─── TEKSTGEDEELTE

Consumenten geven meer uit aan loterijen dan aan het museum
Consumenten hebben in 2005 ruim 7,5 miljard euro besteed aan recreatieve goederen. Het meeste gaven zij uit aan loterijen en in het casino, het minst aan musea en bibliotheken.
7,5 miljard euro voor recreatieve goederen
Nederlanders hebben in 2005 ruim 7,5 miljard euro uitgegeven aan recreatieve goederen zoals kaartjes voor de bioscoop entreekaarten voor het museum, krasloten, bibliotheekabonnementen en contributie voor de sportvereniging. In 1995 was dit nog een kleine 3,5 miljard euro.

──────

* OPDRACHT 1
Ga na of de volgende beweringen overeenkomen met de tekst over recreatieve uitgaven: (a) in 2005 gaven consumenten het meeste uit aan musea en bibliotheken; (b) in 1995 werd ongeveer 3,5 miljard euro aan recreatieve goederen besteed; (c) contributie voor de sportvereniging valt onder de recreatieve goederen. Antwoord per bewering met ja of nee en citeer letterlijk de woorden uit de tekst die de doorslag geven.
* OPDRACHT 2
Schrijf een vervolg op de tekst over recreatieve uitgaven, te beginnen na de laatste zin.
De vermeldingen hierna zijn afkomstig uit een andere bron dan de tekst.

─── GEGEVENS

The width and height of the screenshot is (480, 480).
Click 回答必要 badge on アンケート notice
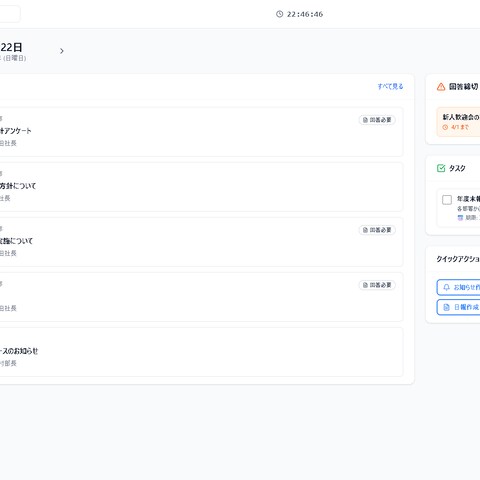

──────
─── GEGEVENS

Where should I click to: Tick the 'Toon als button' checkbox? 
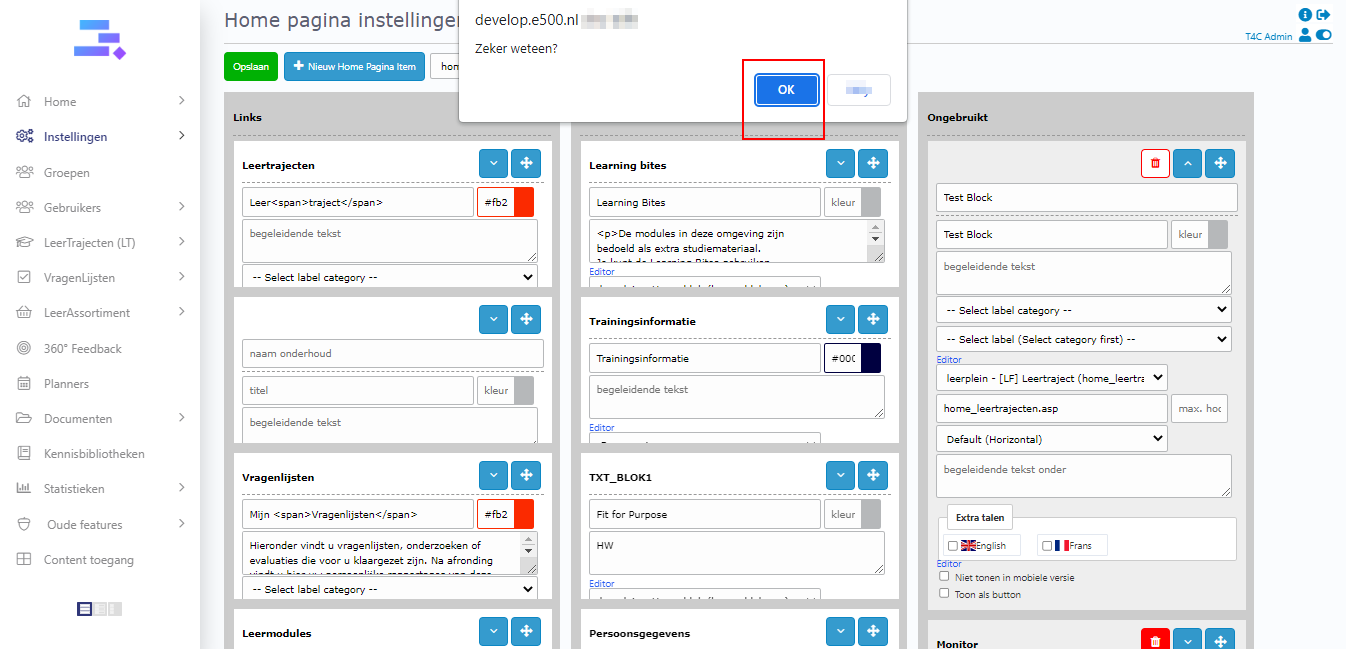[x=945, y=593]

──────

* ANTWOORDRUIMTE 1
(a) Nee: "Het meeste gaven zij uit aan loterijen en in het casino, het minst aan musea en bibliotheken."
(b) Ja: "In 1995 was dit nog een kleine 3,5 miljard euro."
(c) Ja: "en contributie voor de sportvereniging"

* ANTWOORDRUIMTE 2
Samenstelling bestedingen recreatieve goederen, 1995 en 2005
Kansspelen en podiumkunsten
Het meest hebben zij uitgeven aan loterijen, het casino en kansspelen (2 miljard euro, 27 procent van alle recreatieve bestedingen). De uitgaven aan podiumkunsten, het theater, popfestivals en de kermis (1,8 miljard euro, aandeel 25 procent) komen op de tweede plaats. Aan musea en bibliotheken hebben zij het minst besteed (0,9 miljard euro, 12 procent).
De uitgaven aan bibliotheken en dierentuinen zijn het hardst gestegen, de contributies voor sportclubs, de exploitatie van sporthallen, entreekaartjes voor het zwembad e.d. zijn minder hard gestegen dan de andere uitgaven.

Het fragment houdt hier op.